# ACTIVITY
Take the lines below beginning at the line that has "Task: Select the bold title text 北斗卫星车联网应用" and stopping after the line that has "Screen dimensions: 1410x786", and print them exactly as they are, with no other lines.

# EXCERPTED DATA
================

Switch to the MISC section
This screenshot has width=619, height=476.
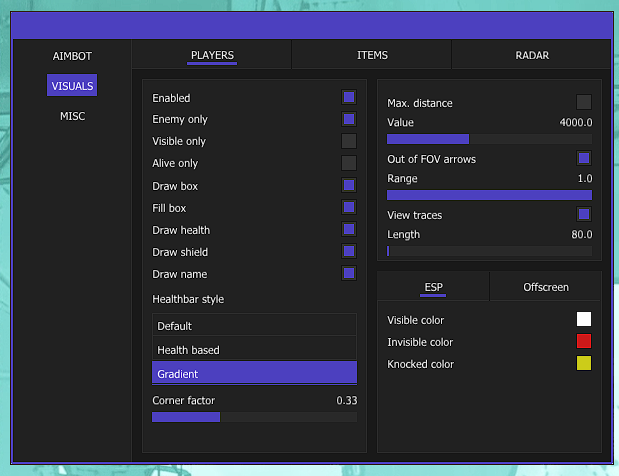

================

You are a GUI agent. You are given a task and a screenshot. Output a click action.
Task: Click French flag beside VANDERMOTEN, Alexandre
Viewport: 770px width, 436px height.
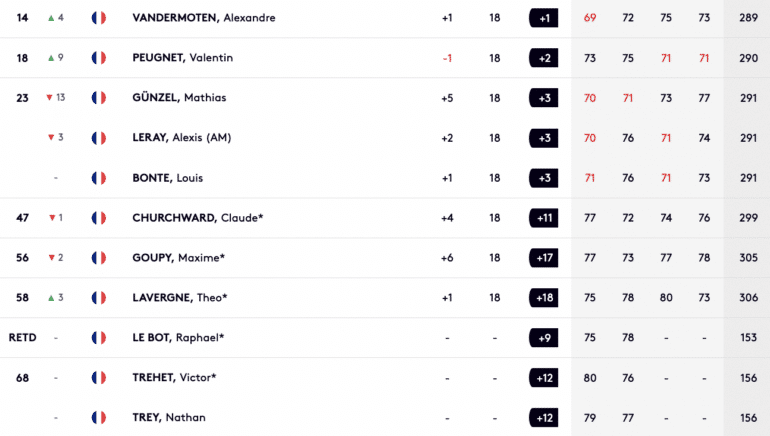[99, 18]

================

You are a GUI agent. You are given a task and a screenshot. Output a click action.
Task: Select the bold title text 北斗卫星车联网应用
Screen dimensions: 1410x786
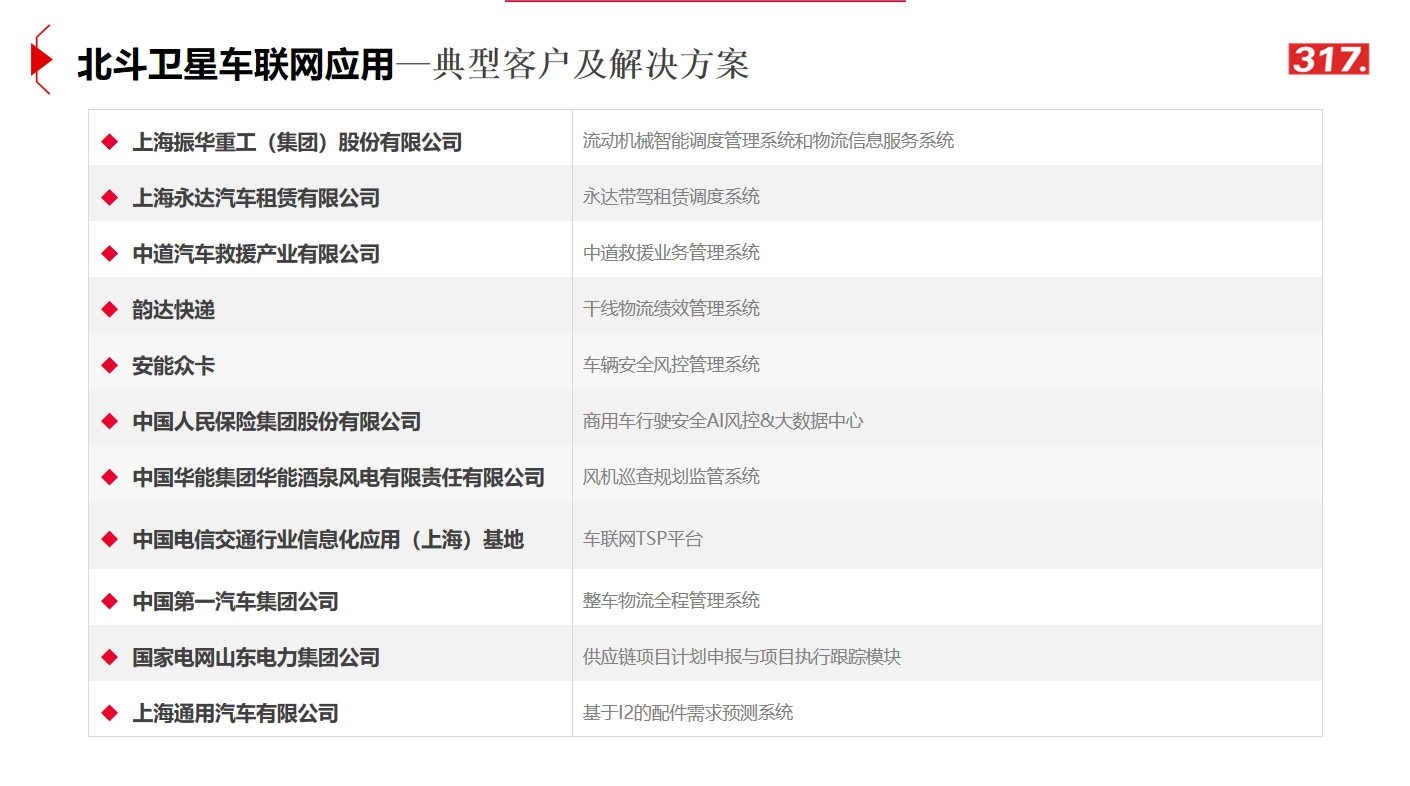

================

# ANSWER SECTION
Task: Select the bold title text 北斗卫星车联网应用
Screen dimensions: 1410x786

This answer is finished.